[Lines of data]
• • • • • • •

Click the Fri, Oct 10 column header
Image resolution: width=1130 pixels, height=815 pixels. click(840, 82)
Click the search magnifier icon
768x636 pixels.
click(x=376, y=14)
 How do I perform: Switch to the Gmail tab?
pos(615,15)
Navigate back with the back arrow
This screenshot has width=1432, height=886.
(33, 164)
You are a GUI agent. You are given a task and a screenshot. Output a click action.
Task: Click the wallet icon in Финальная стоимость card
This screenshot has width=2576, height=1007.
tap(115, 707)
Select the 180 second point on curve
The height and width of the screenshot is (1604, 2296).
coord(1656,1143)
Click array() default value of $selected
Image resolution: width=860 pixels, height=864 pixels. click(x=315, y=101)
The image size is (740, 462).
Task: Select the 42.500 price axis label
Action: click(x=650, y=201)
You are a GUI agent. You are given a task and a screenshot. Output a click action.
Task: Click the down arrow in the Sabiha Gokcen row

• • • • • • •

→ **WHAT YOU HAVE TO DO**
Rewrite the lines in the items above as a numbered list, dropping any blank lines.

→ **THE RESPONSE**
1. Click the Fri, Oct 10 column header
2. Image resolution: width=1130 pixels, height=815 pixels. click(840, 82)
3. Click the search magnifier icon
4. 768x636 pixels.
5. click(x=376, y=14)
6.  How do I perform: Switch to the Gmail tab?
7. pos(615,15)
8. Navigate back with the back arrow
9. This screenshot has width=1432, height=886.
10. (33, 164)
11. You are a GUI agent. You are given a task and a screenshot. Output a click action.
12. Task: Click the wallet icon in Финальная стоимость card
13. This screenshot has width=2576, height=1007.
14. tap(115, 707)
15. Select the 180 second point on curve
16. The height and width of the screenshot is (1604, 2296).
17. coord(1656,1143)
18. Click array() default value of $selected
19. Image resolution: width=860 pixels, height=864 pixels. click(x=315, y=101)
20. The image size is (740, 462).
21. Task: Select the 42.500 price axis label
22. Action: click(x=650, y=201)
23. You are a GUI agent. You are given a task and a screenshot. Output a click action.
24. Task: Click the down arrow in the Sabiha Gokcen row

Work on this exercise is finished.